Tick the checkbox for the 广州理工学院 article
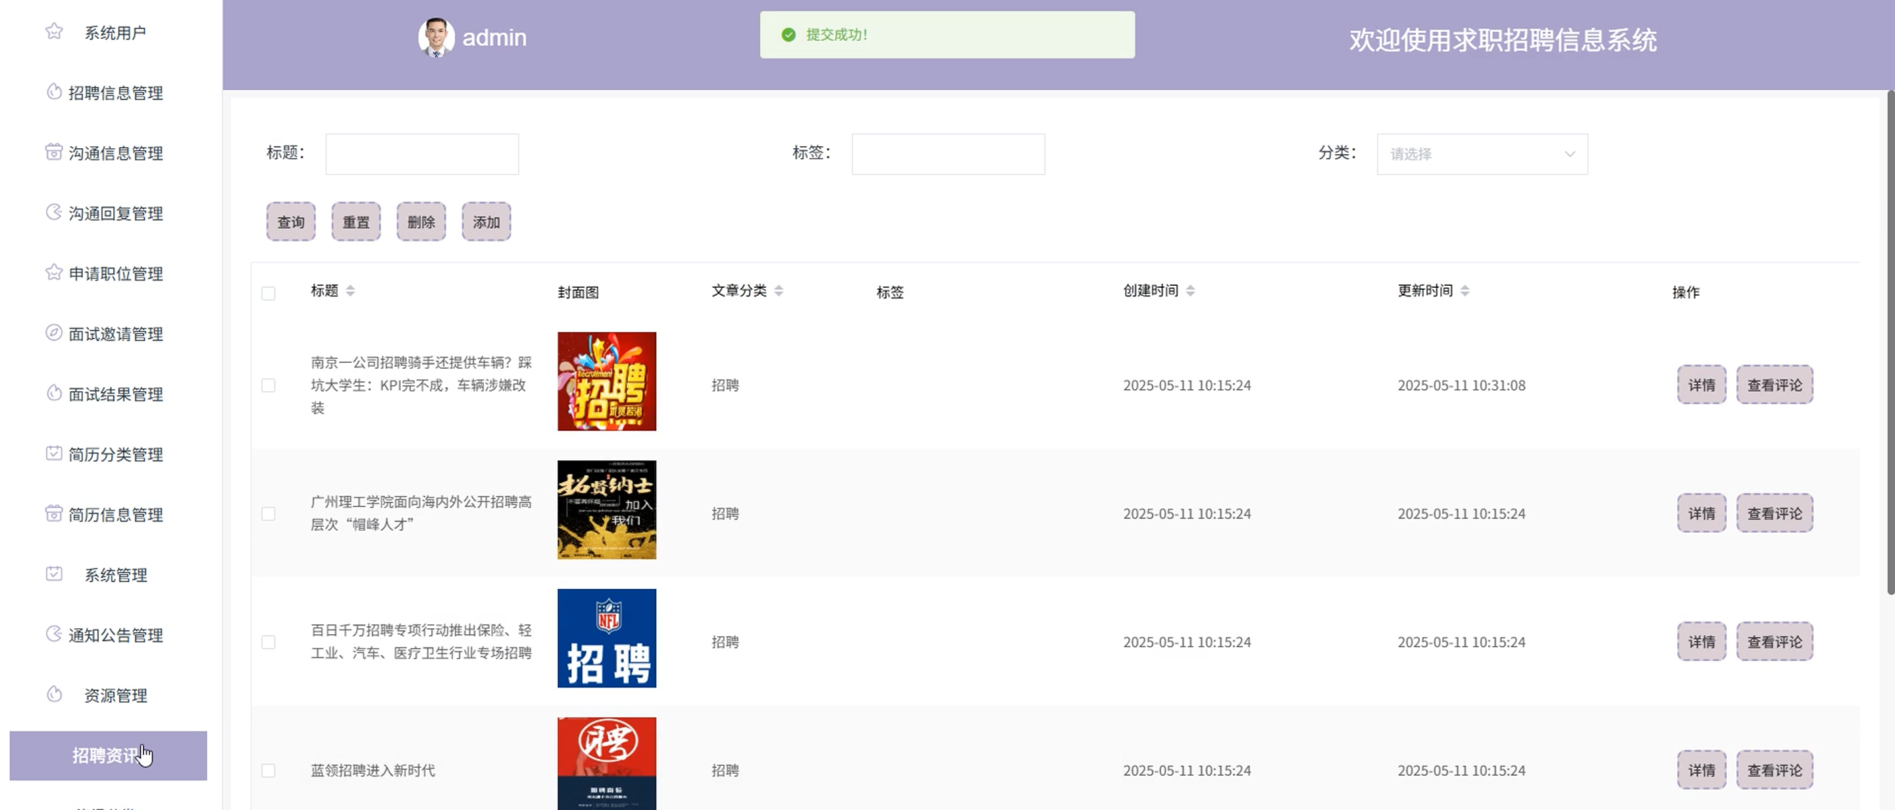Screen dimensions: 1895x810 (269, 514)
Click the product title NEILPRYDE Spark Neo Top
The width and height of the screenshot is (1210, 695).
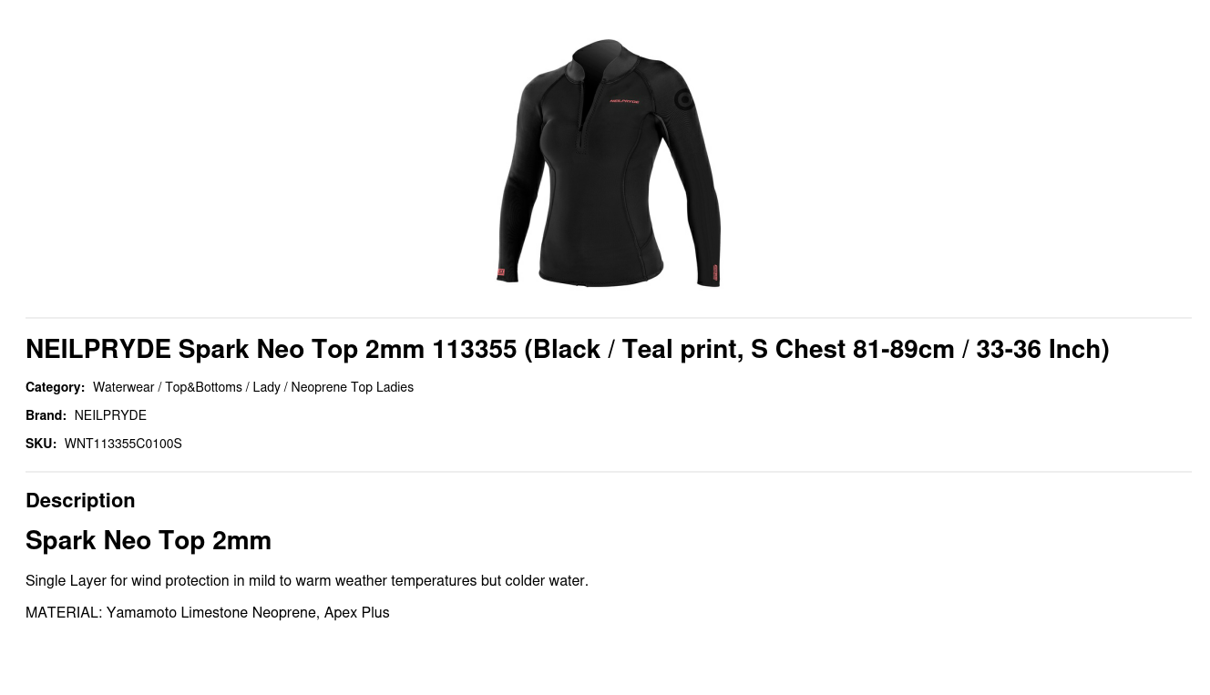tap(567, 349)
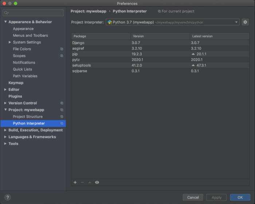Click the interpreter settings gear icon
The height and width of the screenshot is (204, 255).
[245, 22]
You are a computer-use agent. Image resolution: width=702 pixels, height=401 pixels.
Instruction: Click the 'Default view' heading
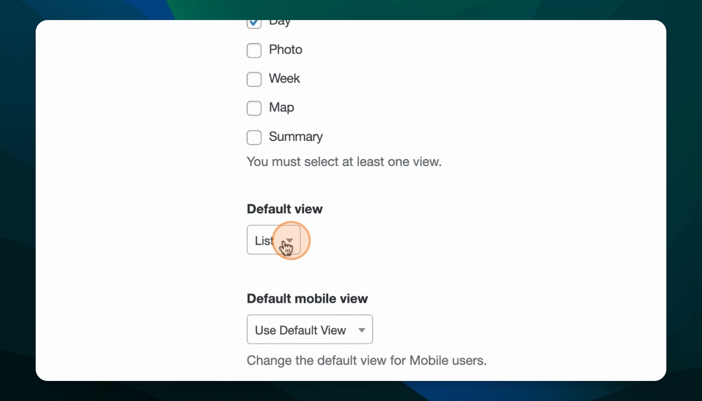(x=284, y=209)
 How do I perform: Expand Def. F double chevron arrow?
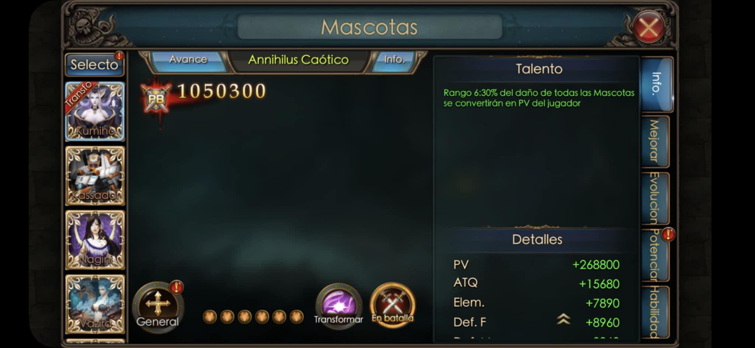pyautogui.click(x=564, y=319)
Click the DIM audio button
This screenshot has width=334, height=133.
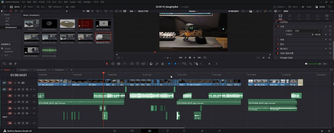[324, 64]
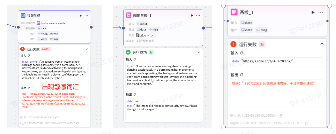336x134 pixels.
Task: Click the 视频生成 node's right output port
Action: point(91,27)
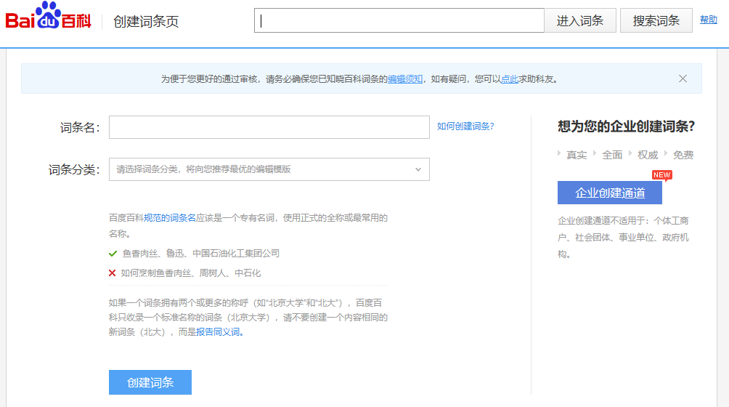Image resolution: width=729 pixels, height=407 pixels.
Task: Expand the 词条分类 dropdown arrow
Action: (418, 169)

> [WHAT IS ASKED]: Copy out all of the data above word for word, with the pictures left out.

> [TASK RESPONSE]:
Tick the checkbox for the 广州理工学院 article
Screen dimensions: 1895x810 (269, 514)
Click the product title NEILPRYDE Spark Neo Top
The width and height of the screenshot is (1210, 695).
tap(567, 349)
Click the interpreter settings gear icon
The height and width of the screenshot is (204, 255).
[245, 22]
You are a computer-use agent. Image resolution: width=702 pixels, height=401 pixels.
Instruction: Click the 'Default view' heading
(x=284, y=209)
 How do I perform: Expand Def. F double chevron arrow?
pyautogui.click(x=564, y=319)
Click the DIM audio button
This screenshot has width=334, height=133.
[324, 64]
336x134 pixels.
Task: Click the 视频生成 node's right output port
Action: point(91,27)
Image resolution: width=729 pixels, height=407 pixels.
Task: Expand the 词条分类 dropdown arrow
Action: (418, 169)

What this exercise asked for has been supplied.